▸ **EXERCISE**
In the copy, include no pictures, but reproduce every record exactly.

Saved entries
= Beginning of Section =

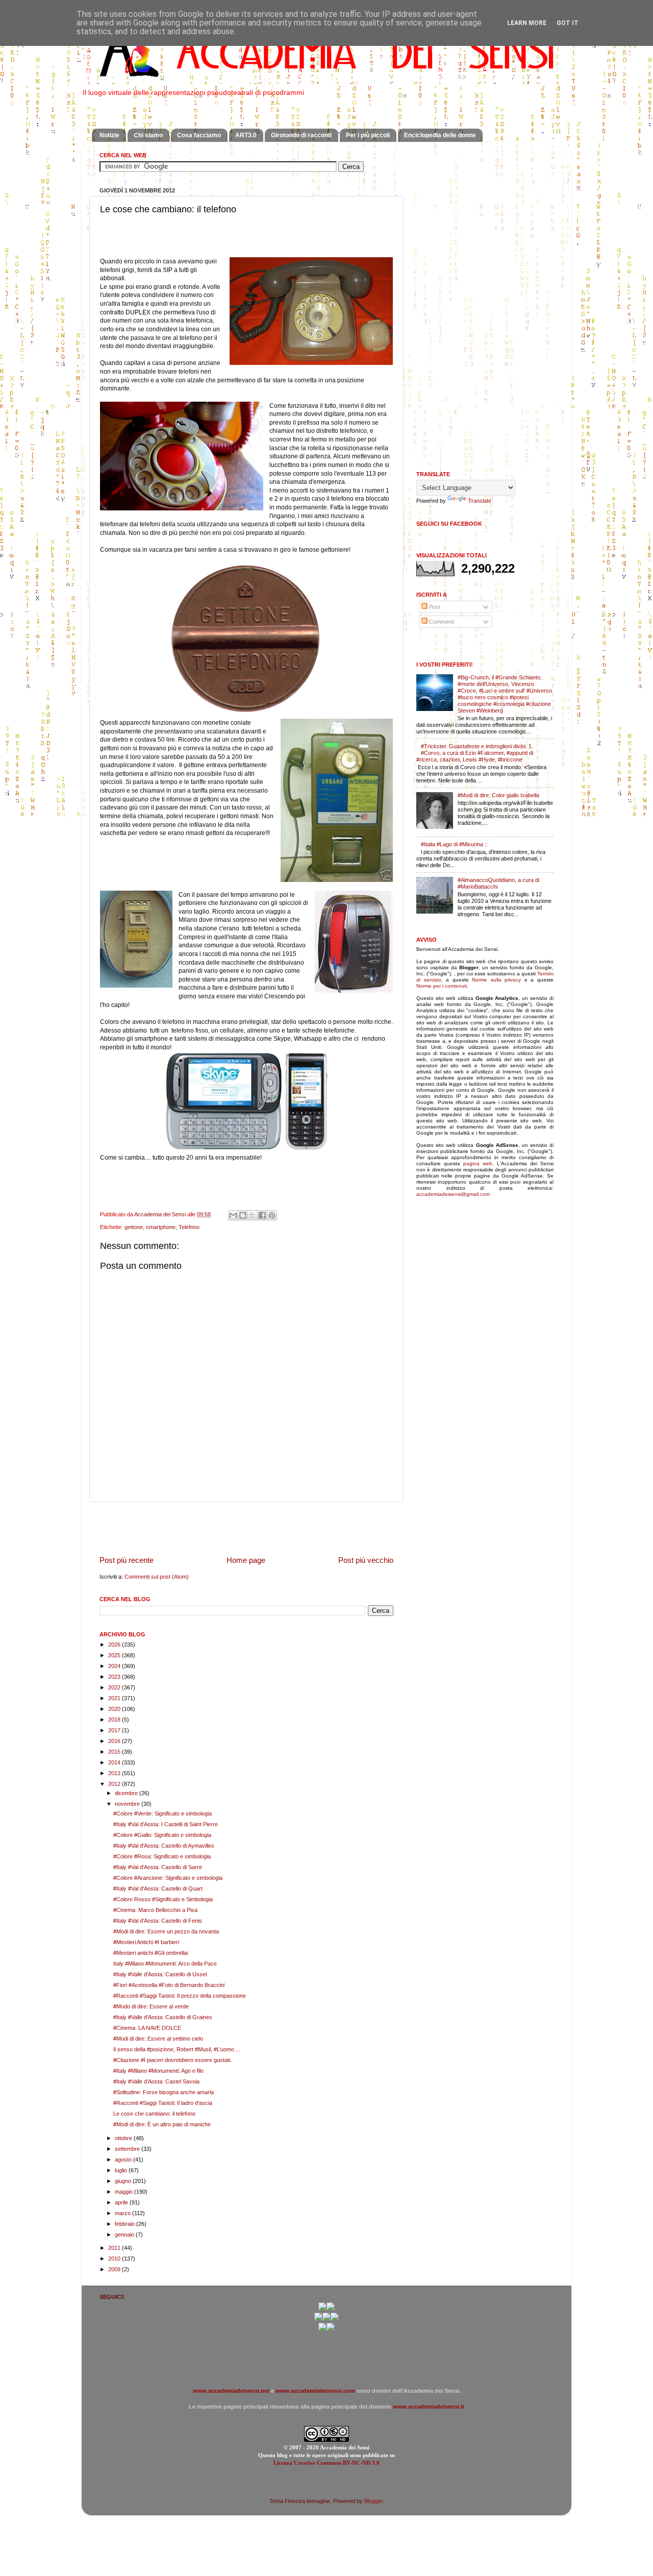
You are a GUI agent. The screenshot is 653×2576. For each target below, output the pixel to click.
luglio (122, 2170)
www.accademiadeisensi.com (315, 2391)
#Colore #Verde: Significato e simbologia (162, 1813)
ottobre (124, 2138)
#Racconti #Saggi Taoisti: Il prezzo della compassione (179, 1996)
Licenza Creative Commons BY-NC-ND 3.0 (326, 2463)
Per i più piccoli (368, 135)
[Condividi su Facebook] (262, 1215)
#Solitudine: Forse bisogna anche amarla (163, 2092)
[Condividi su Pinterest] (272, 1215)
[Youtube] (326, 2319)
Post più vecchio (365, 1560)
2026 (115, 1644)
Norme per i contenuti (441, 986)
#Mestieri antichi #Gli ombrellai (150, 1953)
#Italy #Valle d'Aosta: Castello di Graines (162, 2017)
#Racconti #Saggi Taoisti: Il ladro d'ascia (162, 2103)
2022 (115, 1687)
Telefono (189, 1227)
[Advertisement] (246, 1528)
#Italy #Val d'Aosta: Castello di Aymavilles (163, 1846)
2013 (115, 1773)
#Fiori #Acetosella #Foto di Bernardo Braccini (168, 1985)
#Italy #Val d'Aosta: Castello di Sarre (157, 1867)
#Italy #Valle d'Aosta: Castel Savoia (156, 2081)
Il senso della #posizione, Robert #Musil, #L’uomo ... (176, 2049)
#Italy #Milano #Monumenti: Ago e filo (158, 2071)
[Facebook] (330, 2308)
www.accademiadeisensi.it (428, 2406)
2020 (115, 1709)
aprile (122, 2202)
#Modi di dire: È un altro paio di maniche (162, 2124)
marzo (123, 2213)
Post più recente (126, 1560)
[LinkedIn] (330, 2329)
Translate (479, 501)
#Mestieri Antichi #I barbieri (146, 1942)
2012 (115, 1784)
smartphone (160, 1227)
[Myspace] (335, 2319)
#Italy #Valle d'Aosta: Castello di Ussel (160, 1974)
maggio (124, 2192)
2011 (115, 2248)
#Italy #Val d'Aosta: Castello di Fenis (157, 1921)
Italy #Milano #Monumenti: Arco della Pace (165, 1963)
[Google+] (322, 2308)
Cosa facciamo (199, 135)
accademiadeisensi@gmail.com (453, 1194)
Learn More (526, 23)
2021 (115, 1698)
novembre (128, 1804)
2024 (115, 1666)
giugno (124, 2181)
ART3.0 (246, 135)
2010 (115, 2258)
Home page (246, 1560)
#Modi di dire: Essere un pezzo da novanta (166, 1931)
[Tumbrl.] (322, 2329)
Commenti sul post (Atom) (156, 1577)
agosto (124, 2159)
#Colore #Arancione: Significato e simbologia (167, 1878)
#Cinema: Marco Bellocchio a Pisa (155, 1910)
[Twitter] (318, 2319)
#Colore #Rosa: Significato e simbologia (162, 1856)
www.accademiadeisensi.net (231, 2391)
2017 (115, 1730)
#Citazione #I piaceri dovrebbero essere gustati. (172, 2060)
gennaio (125, 2234)
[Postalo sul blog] (243, 1215)
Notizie (109, 135)
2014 (115, 1762)
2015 (115, 1752)
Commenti (441, 622)
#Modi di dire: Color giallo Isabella (498, 795)
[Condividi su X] (252, 1215)
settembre (128, 2149)
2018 (115, 1719)
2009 (115, 2269)
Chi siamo (148, 135)
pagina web (477, 1163)
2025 (115, 1655)
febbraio (125, 2224)
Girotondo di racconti (301, 135)
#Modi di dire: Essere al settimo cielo (158, 2038)
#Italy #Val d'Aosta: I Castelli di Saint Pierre (165, 1824)
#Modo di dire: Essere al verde (151, 2006)
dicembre (127, 1793)
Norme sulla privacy (496, 980)
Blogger (373, 2501)
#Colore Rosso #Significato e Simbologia (163, 1899)
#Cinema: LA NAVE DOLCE (147, 2028)
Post (434, 607)
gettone (133, 1227)
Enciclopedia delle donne (440, 135)
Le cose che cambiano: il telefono (154, 2114)
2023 (115, 1677)
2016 (115, 1741)
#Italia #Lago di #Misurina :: (454, 844)
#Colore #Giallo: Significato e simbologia (162, 1835)
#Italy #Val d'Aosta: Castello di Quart (158, 1888)
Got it (568, 23)
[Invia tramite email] (233, 1215)
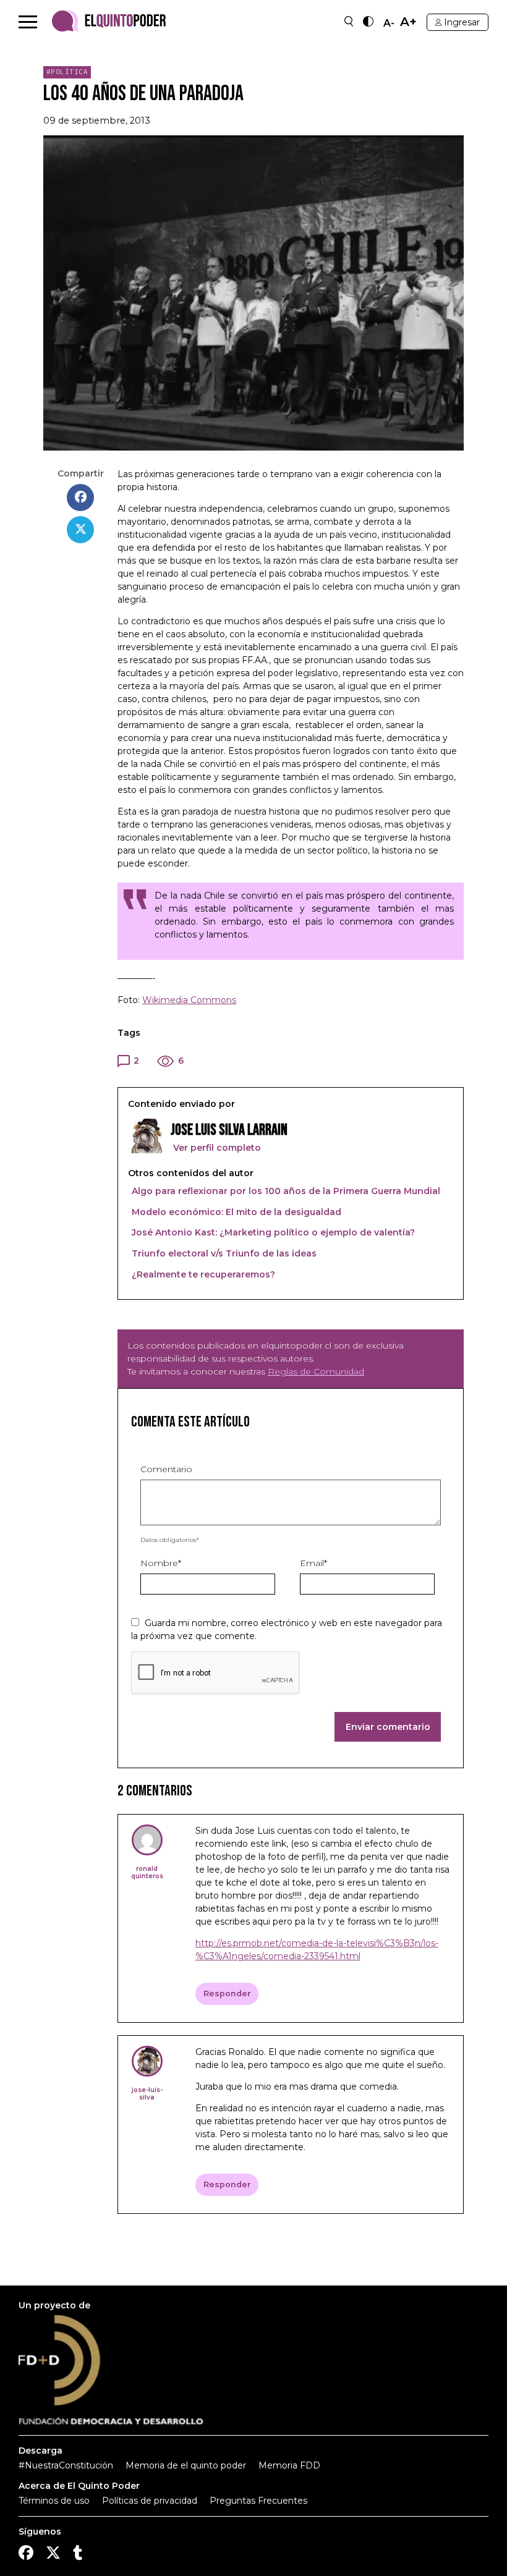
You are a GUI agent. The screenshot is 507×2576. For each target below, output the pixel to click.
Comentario (166, 1469)
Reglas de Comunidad (316, 1371)
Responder (227, 1993)
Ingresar (462, 22)
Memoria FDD (289, 2465)
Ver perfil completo (216, 1147)
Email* (313, 1563)
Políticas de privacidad (149, 2500)
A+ (408, 22)
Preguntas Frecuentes (258, 2500)
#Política (67, 71)
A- (388, 23)
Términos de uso (54, 2500)
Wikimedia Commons (189, 1000)
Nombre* (160, 1563)
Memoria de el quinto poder (186, 2465)
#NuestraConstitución (66, 2465)
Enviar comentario (388, 1726)
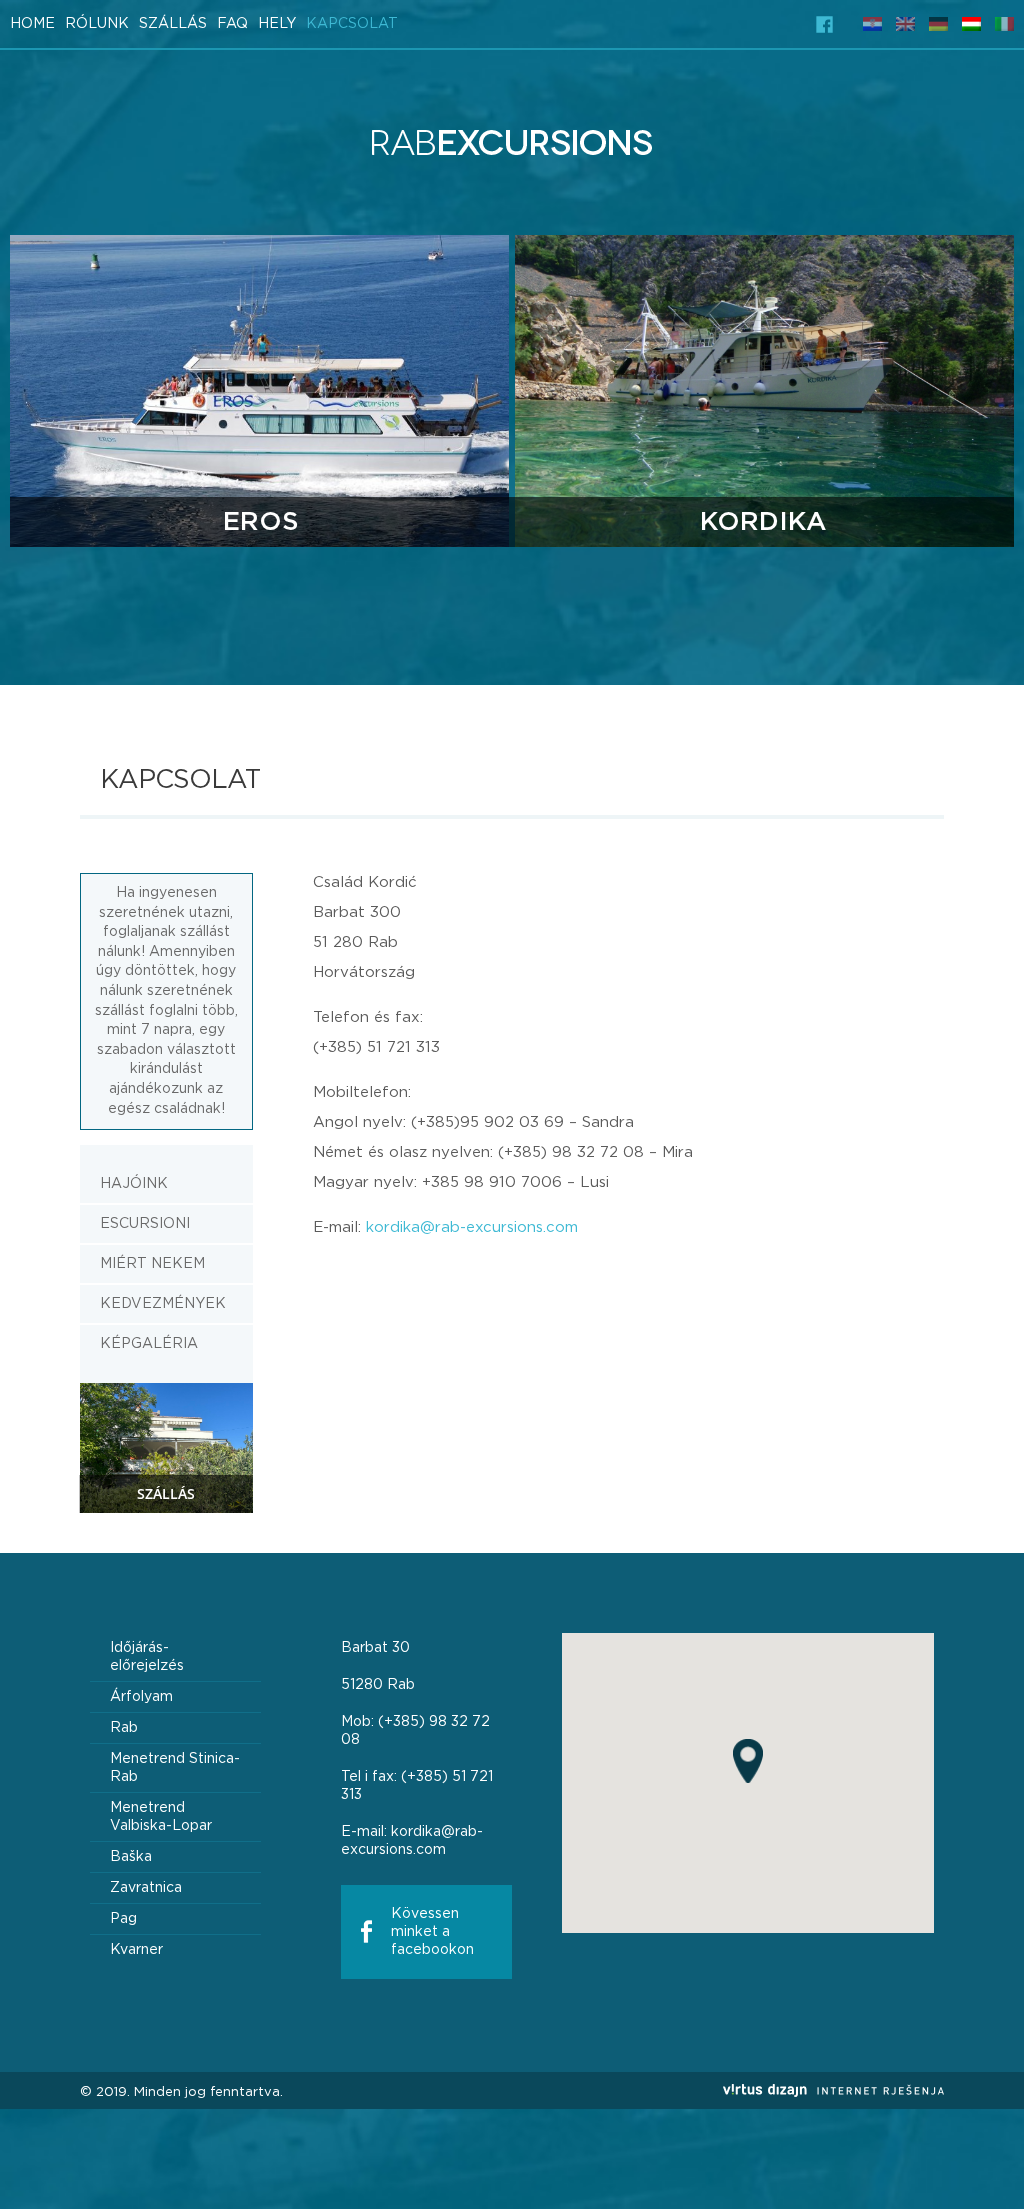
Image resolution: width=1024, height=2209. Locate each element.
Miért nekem (152, 1264)
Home (32, 24)
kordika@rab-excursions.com (472, 1227)
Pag (123, 1919)
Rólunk (97, 24)
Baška (131, 1857)
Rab (124, 1728)
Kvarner (136, 1950)
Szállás (173, 24)
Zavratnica (146, 1888)
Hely (277, 24)
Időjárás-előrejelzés (147, 1657)
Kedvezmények (163, 1304)
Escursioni (145, 1224)
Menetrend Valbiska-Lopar (161, 1817)
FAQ (232, 24)
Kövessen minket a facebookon (432, 1932)
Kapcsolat (352, 24)
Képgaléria (149, 1344)
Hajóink (134, 1184)
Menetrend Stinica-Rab (175, 1768)
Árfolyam (141, 1697)
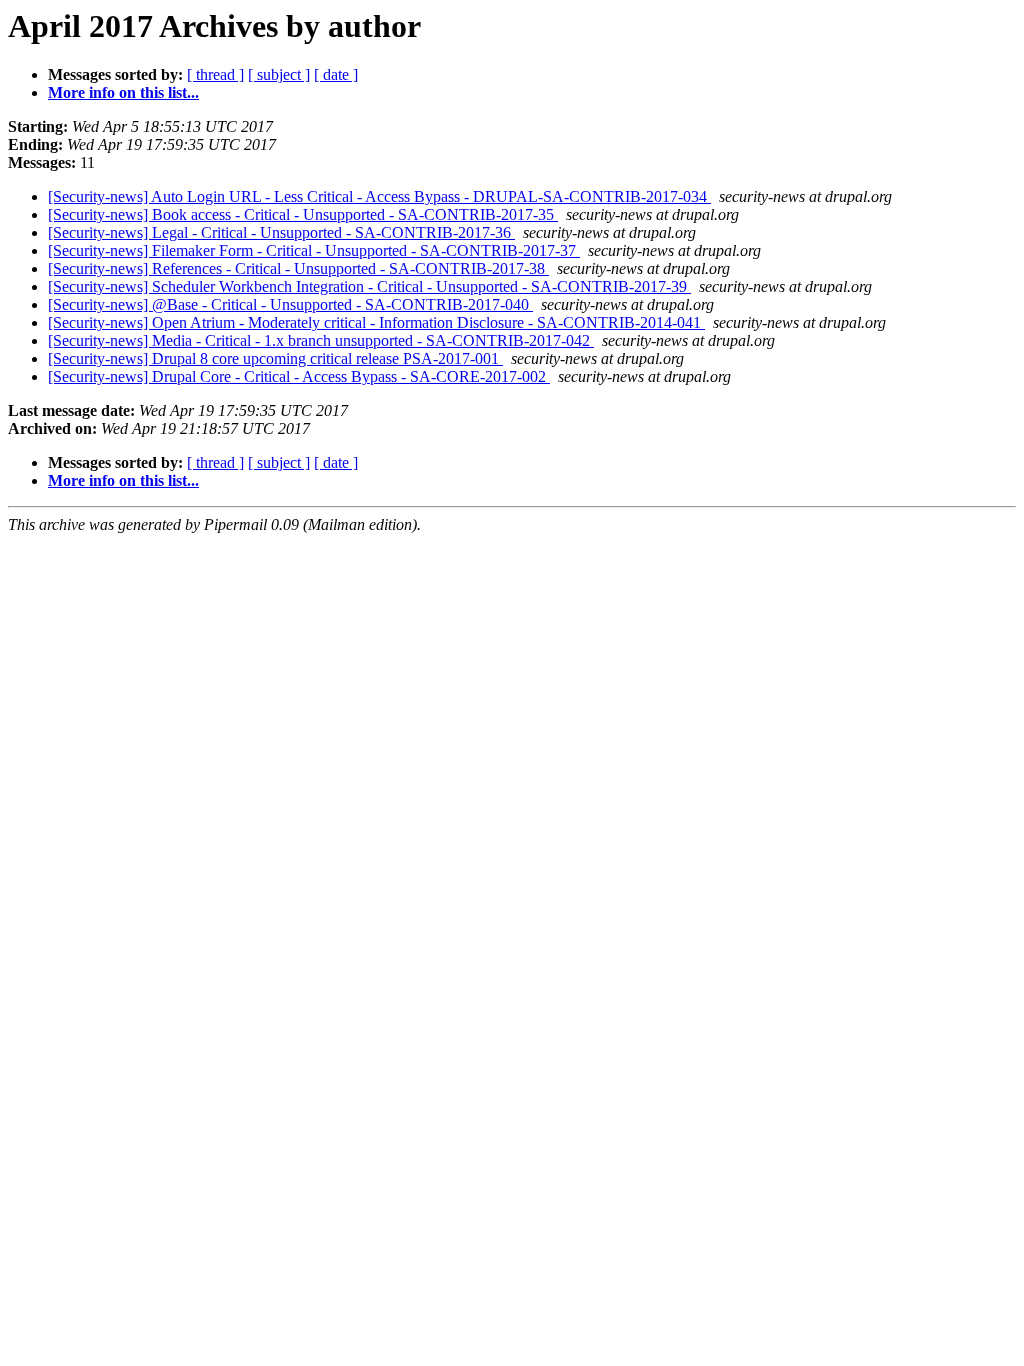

= End of Section =

▸ **TASK SOLUTION**
You are a GUI agent. The screenshot is 653×2576. For each target below, output the pixel to click.
luglio (122, 2170)
www.accademiadeisensi.com (315, 2391)
#Colore #Verde: Significato e simbologia (162, 1813)
ottobre (124, 2138)
#Racconti #Saggi Taoisti: Il prezzo della compassione (179, 1996)
Licenza Creative Commons BY-NC-ND 3.0 (326, 2463)
Per i più piccoli (368, 135)
[Condividi su Facebook] (262, 1215)
#Solitudine: Forse bisogna anche amarla (163, 2092)
[Condividi su Pinterest] (272, 1215)
[Youtube] (326, 2319)
Post più vecchio (365, 1560)
2026 (115, 1644)
Norme per i contenuti (441, 986)
#Mestieri antichi #Gli ombrellai (150, 1953)
#Italy #Valle d'Aosta: Castello di Graines (162, 2017)
#Racconti #Saggi Taoisti: Il ladro d'ascia (162, 2103)
2022 (115, 1687)
Telefono (189, 1227)
[Advertisement] (246, 1528)
#Italy #Val d'Aosta: Castello di Aymavilles (163, 1846)
2013 (115, 1773)
#Fiori #Acetosella #Foto di Bernardo Braccini (168, 1985)
#Italy #Val d'Aosta: Castello di Sarre (157, 1867)
#Italy #Valle d'Aosta: Castel Savoia (156, 2081)
Il senso della #posizione, Robert #Musil, #L’uomo ... (176, 2049)
#Italy #Milano #Monumenti: Ago e filo (158, 2071)
[Facebook] (330, 2308)
www.accademiadeisensi.it (428, 2406)
2020 (115, 1709)
aprile (122, 2202)
#Modi di dire: È un altro paio di maniche (162, 2124)
marzo (123, 2213)
Post più recente (126, 1560)
[LinkedIn] (330, 2329)
Translate (479, 501)
#Mestieri Antichi #I barbieri (146, 1942)
2012 (115, 1784)
smartphone (160, 1227)
[Myspace] (335, 2319)
#Italy #Valle d'Aosta: Castello di Ussel (160, 1974)
maggio (124, 2192)
2011 (115, 2248)
#Italy #Val d'Aosta: Castello di Fenis (157, 1921)
Italy #Milano #Monumenti: Arco della Pace (165, 1963)
[Google+] (322, 2308)
Cosa facciamo (199, 135)
accademiadeisensi@gmail.com (453, 1194)
Learn More (526, 23)
2021 (115, 1698)
novembre (128, 1804)
2024 (115, 1666)
giugno (124, 2181)
ART3.0 (246, 135)
2010 (115, 2258)
Home page (246, 1560)
#Modi di dire: Essere un pezzo da novanta (166, 1931)
[Tumbrl.] (322, 2329)
Commenti sul post (Atom) (156, 1577)
agosto (124, 2159)
#Colore #Arancione: Significato e simbologia (167, 1878)
#Cinema: Marco Bellocchio a Pisa (155, 1910)
[Twitter] (318, 2319)
#Colore #Rosa: Significato e simbologia (162, 1856)
www.accademiadeisensi.net (231, 2391)
2017 (115, 1730)
#Citazione #I piaceri dovrebbero essere gustati. (172, 2060)
gennaio (125, 2234)
[Postalo sul blog] (243, 1215)
Notizie (109, 135)
2014 (115, 1762)
2015 (115, 1752)
Commenti (441, 622)
#Modi di dire: Color giallo Isabella (498, 795)
[Condividi su X] (252, 1215)
settembre (128, 2149)
2018 (115, 1719)
2009 (115, 2269)
Chi siamo (148, 135)
pagina web (477, 1163)
2025 (115, 1655)
febbraio (125, 2224)
Girotondo di racconti (301, 135)
#Modi di dire: Essere al settimo cielo (158, 2038)
#Italy #Val d'Aosta: I Castelli di Saint Pierre (165, 1824)
#Modo di dire: Essere al verde (151, 2006)
dicembre (127, 1793)
Norme sulla privacy (496, 980)
Blogger (373, 2501)
#Colore Rosso #Significato e Simbologia (163, 1899)
#Cinema: LA NAVE DOLCE (147, 2028)
Post (434, 607)
gettone (133, 1227)
Enciclopedia delle donne (440, 135)
Le cose che cambiano: il telefono (154, 2114)
2023 (115, 1677)
2016 (115, 1741)
#Italia #Lago di #Misurina :: (454, 844)
#Colore #Giallo: Significato e simbologia (162, 1835)
#Italy #Val d'Aosta: Castello di Quart (158, 1888)
Got it (568, 23)
[Invia tramite email] (233, 1215)
You are a GUI agent. The screenshot is 507×2576. For each target below, output the pixel to click.
Comentario (166, 1469)
Reglas de Comunidad (316, 1371)
Responder (227, 1993)
Ingresar (462, 22)
Memoria FDD (289, 2465)
Ver perfil completo (216, 1147)
Email* (313, 1563)
Políticas de privacidad (149, 2500)
A+ (408, 22)
Preguntas Frecuentes (258, 2500)
#Política (67, 71)
A- (388, 23)
Términos de uso (54, 2500)
Wikimedia Commons (189, 1000)
Nombre* (160, 1563)
Memoria de el quinto poder (186, 2465)
#NuestraConstitución (66, 2465)
Enviar comentario (388, 1726)
Image resolution: width=1024, height=2209. Locate each element.
Miért nekem (152, 1264)
Home (32, 24)
kordika@rab-excursions.com (472, 1227)
Pag (123, 1919)
Rólunk (97, 24)
Baška (131, 1857)
Rab (124, 1728)
Kvarner (136, 1950)
Szállás (173, 24)
Zavratnica (146, 1888)
Hely (277, 24)
Időjárás-előrejelzés (147, 1657)
Kedvezmények (163, 1304)
Escursioni (145, 1224)
Menetrend Valbiska-Lopar (161, 1817)
FAQ (232, 24)
Kövessen minket a facebookon (432, 1932)
Kapcsolat (352, 24)
Képgaléria (149, 1344)
Hajóink (134, 1184)
Menetrend Stinica-Rab (175, 1768)
Árfolyam (141, 1697)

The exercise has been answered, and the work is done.